PEACE! (Photo credit: Snapies ~ hiatus!)

Norman Rockwell Mosaic  "The Golden Rule&...

In my fantasy career, I’ve always wanted to teach a class, much like Jerry Seinfeld’s old show, a class about nothing yet everything. It would start with young children, kindergarten or nursery school age so they learn, at an early age, what is right and what is wrong. Maybe there would be a corresponding class for parents as well. It would be a class about life, a place where kids could ask any questions they had; it would be a safe place, teaching children about valuing differences, good vs bad behavior, being kind to one another, volunteering and diversity. That’s the agenda. If you start talking about love and different families early on maybe there wouldn’t be such horrible numbers of teen suicide and bullying. You also need to talk about all kind of different people, that each person is equal and should be treated with kindness and respect.

I expect naysayers and scoffing but the truth of the matter is, that life as we know it, is not going very well at all right now and hasn’t been for a long time.  We can’t say it won’t work if we don’t try it. Teach them that children and parents are all different so respect them equally and that families come in different varieties, they are families just like your own. Love is love. Our goal is that no one will know the word “bullying” anymore.

Growing up in the 50’s and 60’s we were pretty much sheltered from the “real world.” I remember having drills where we would hide under our desks because of the Cuban Missile Crisis but no one ever explained it to us. The world has changed, technology has changed, violent killing games are readily available for kids to play, violence on television, it’s everywhere.The world we live in now is a scary place: devastating losses, natural disasters, friends and loved ones dying of cancer and heart disease and many other things, people with psychiatric disorders that go untreated. We saw that on Friday with the mass murder of children and adults in Newtown, Connectict’s Elementary School.  I used to try to shove the thoughts away and put them on the back burner. We, as a nation, can no longer put these issues on the back burner. Things need to change NOW.

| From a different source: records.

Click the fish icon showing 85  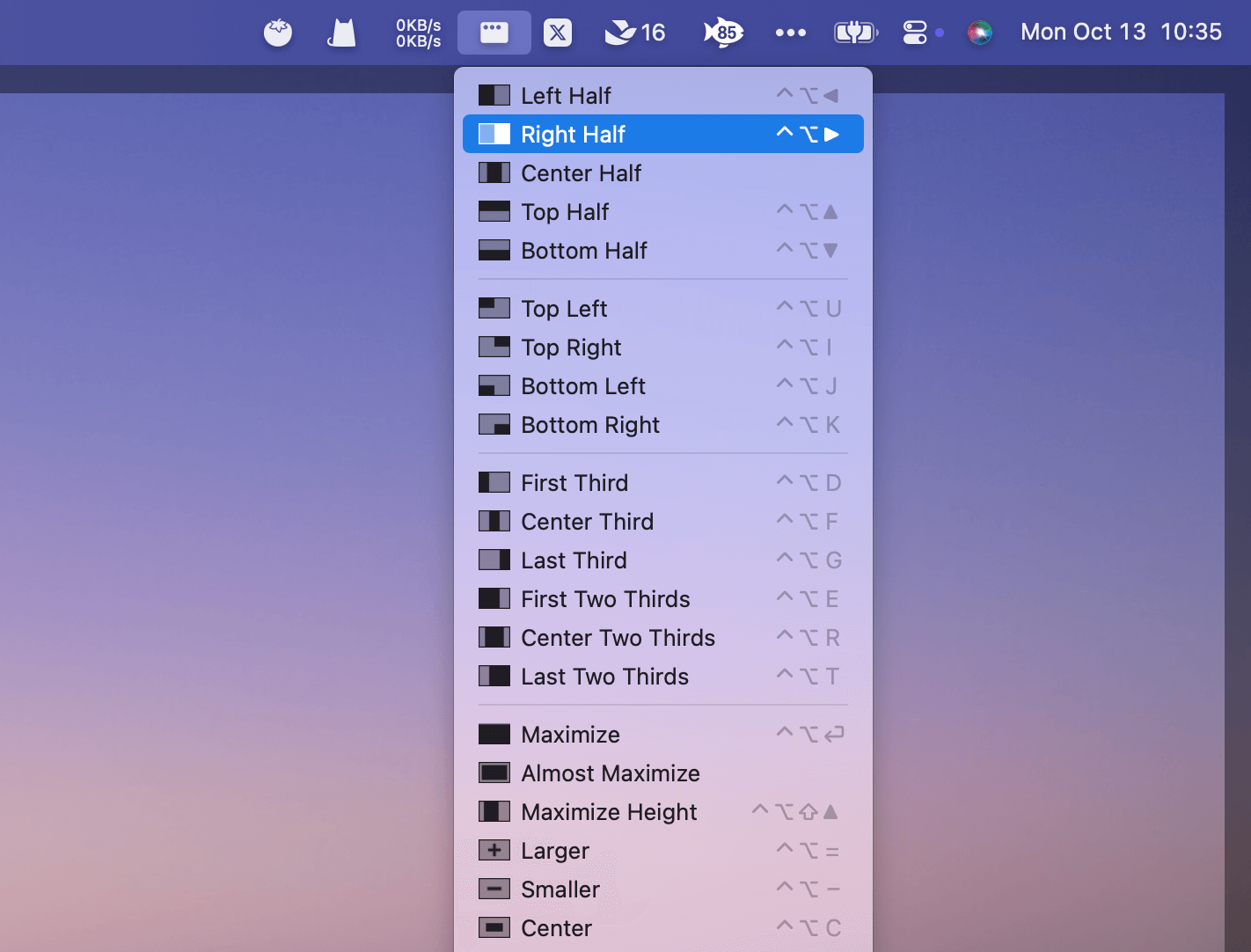(x=723, y=33)
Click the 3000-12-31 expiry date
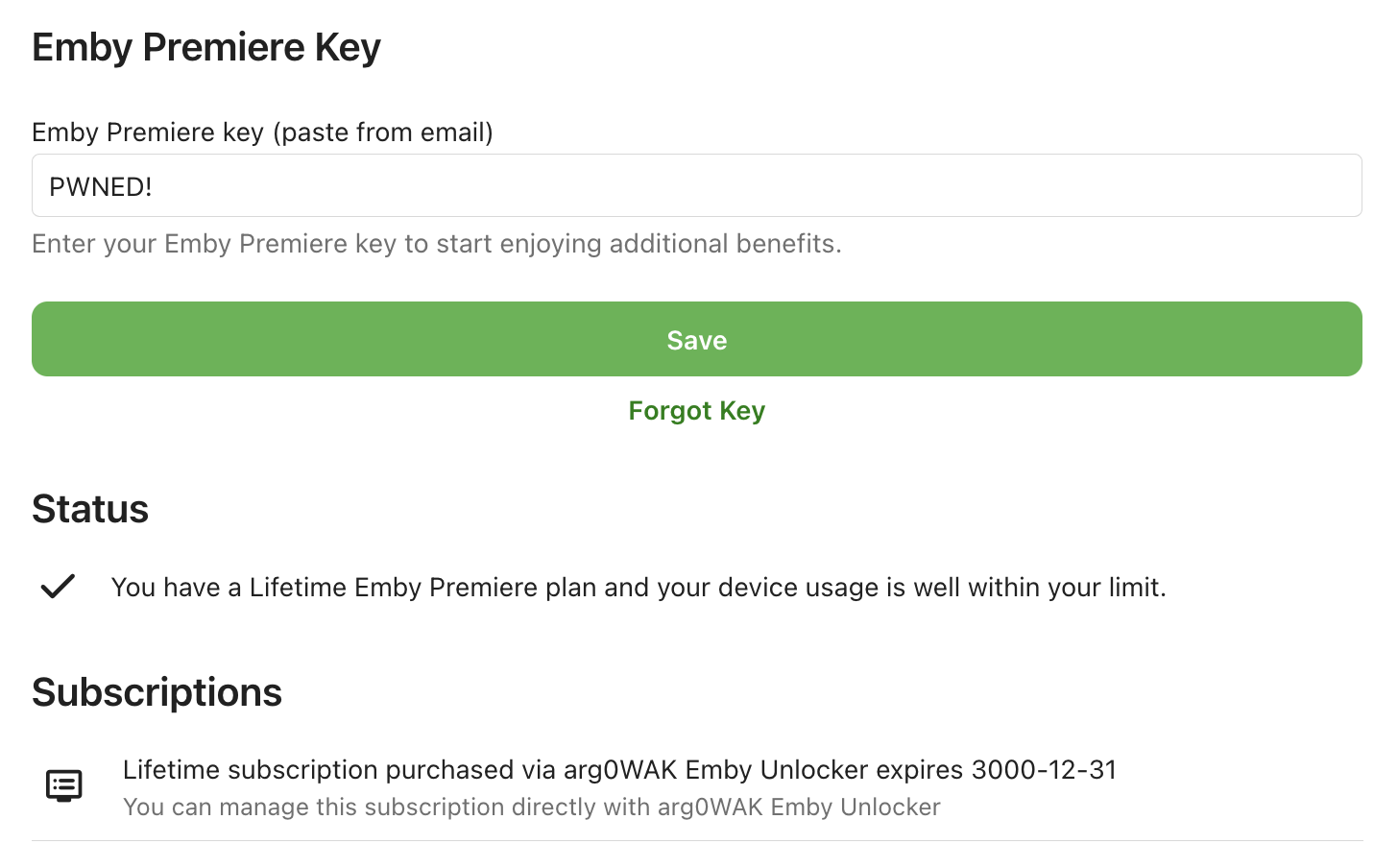1398x868 pixels. coord(1044,769)
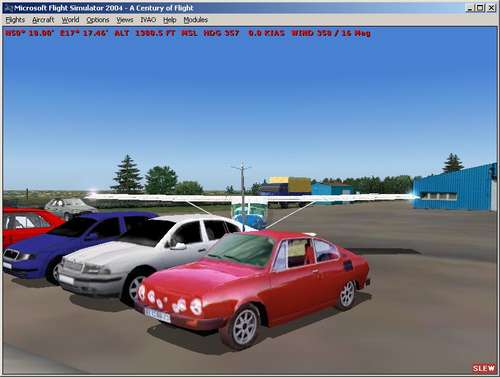This screenshot has width=500, height=377.
Task: Open the World menu
Action: point(70,20)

I wrote this article months ago but never published it. After Friday’s shooting in Newtown, Ct. of little children, babies really, and staff, I’m even more convinced that a program of this kind needs to be started as early in a child’s life as possible. There will always be children who have special needs or need psychiatric help, there is nothing wrong with that. However, these children need to be diagnosed and treated and cared for responsibly. I don’t respect the press when they declare the shooter had Asperger’s to explain the motivation.That is NOT okay and isn’t true at all. I think they are terribly WRONG and irresponsible. Do we need stricter gun laws? Yes. We also need, more and better mental health facilities that people can go to get the help they need. There is no shame, there shouldn’t be.

Parents, teachers and therapists need to be involved in the care of your child. Everyone should work together to give your child the best help available. I know it takes time and I know it takes money but this is not something we can “think about.” This should start right now. For the students: if you have problems, please involve your parents or the school counselors and get the help you need as soon as you can. If the therapist is a wrong match for you, find one that you like. It’s important. Talk about your problems; we will listen.We will be your support system. We will be there. We DON’T want to let you down but you need to communicate with us so we can help you. Please try and know that we will too.